Wpisy archiwalne w miesiącu

Lipiec, 2011

Dystans całkowity:836.29 km (w terenie 103.85 km; 12.42%)
Czas w ruchu:27:47
Średnia prędkość:30.10 km/h
Maksymalna prędkość:58.50 km/h
Suma podjazdów:4744 m
Maks. tętno maksymalne:168 (90 %)
Maks. tętno średnie:150 (80 %)
Suma kalorii:14199 kcal
Liczba aktywności:15
Średnio na aktywność:55.75 km i 1h 51m
Więcej statystyk

75 -trening ...

Środa, 13 lipca 2011 · Komentarze(0)
Kategoria trening
Pierwsze km to była męka ..pod wiatr i odczuwałem wczorajszy trening w nogach... Po 30km rozkręciłem się i jakoś poszło mimo że przez całą trasę miałem wrażenie że ciągle jadę pod wiatr :)

50km

Niedziela, 10 lipca 2011 · Komentarze(0)
Kategoria trening
Piękna pogoda więc żeby nie przesiedzieć całej niedzieli bezczynnie ruszyłem na 50km ... Po drodze miałem bardzo sympatyczną sytuację. Rodzina jechała chyba z kościoła i przez około 2km miałem sprint jadąc koło w koło w asyście w/w auta.

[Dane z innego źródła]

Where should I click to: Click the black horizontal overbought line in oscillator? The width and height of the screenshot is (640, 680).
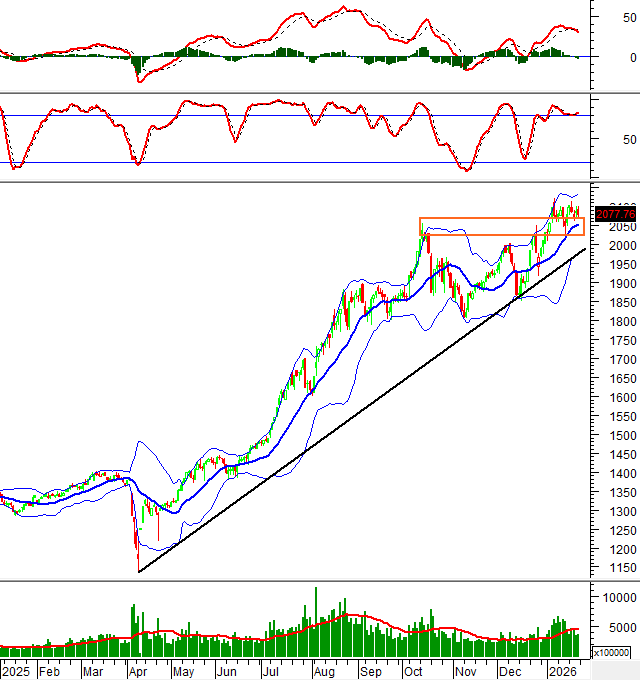300,115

Pierwsza 100-tka w tym sezonie

Piątek, 8 lipca 2011 · Komentarze(3)
Kategoria trening, 100 <
Po kilku dniach deszczu nareszcie mogłem iść na rower. Ciemne chmury wisiały dookoła ale według prognozy miało nie padać....i nie padało a nawet pod koniec zaświeciło piękne słońce. Planowałem dystans 88km, potem 75 aż skończyłem na 107 :)
Jechało się świetnie, warunki idealne, umiarkowany wiatr i dobre samopoczucie.

"Rozjazd" po maratonie.

Wtorek, 5 lipca 2011 · Komentarze(0)
Kategoria trening
Miało być spokojnie i na luzie bo jeszcze łydki obolałe po niedzieli i ...było na luzie ale jechało mi się znakomicie. Pogoda idealna, niebo lekko zachmurzone, temperatura w sam raz i lekki wiatr który nie przeszkadzał i nie pomagał za mocno. Wyszła fajna średnia, będzie niezłym punktem odniesienia do dalszych treningów na tej trasie.
&feature=related

Muszę pochwalić ostatni zakup jakim są spodenki rowerowe firmy Rogelli, model Milano. Jeśli szukacie dobrych jakościowo spodenek w przystępnej cenie to jak najbardziej je polecam. Jest to wyższa cenowo półka wyrobów Rogelli ale naprawdę warto. Tym bardziej że od dwóch lat jeżdżę w spodenkach tej samej firmy i naprawdę są świetne i wytrzymałe. Wkładka żelowa jest świetna, super dopasowana. Mam porównanie np. do wyrobów firmy Quest i niestety Rogelli wypada lepiej.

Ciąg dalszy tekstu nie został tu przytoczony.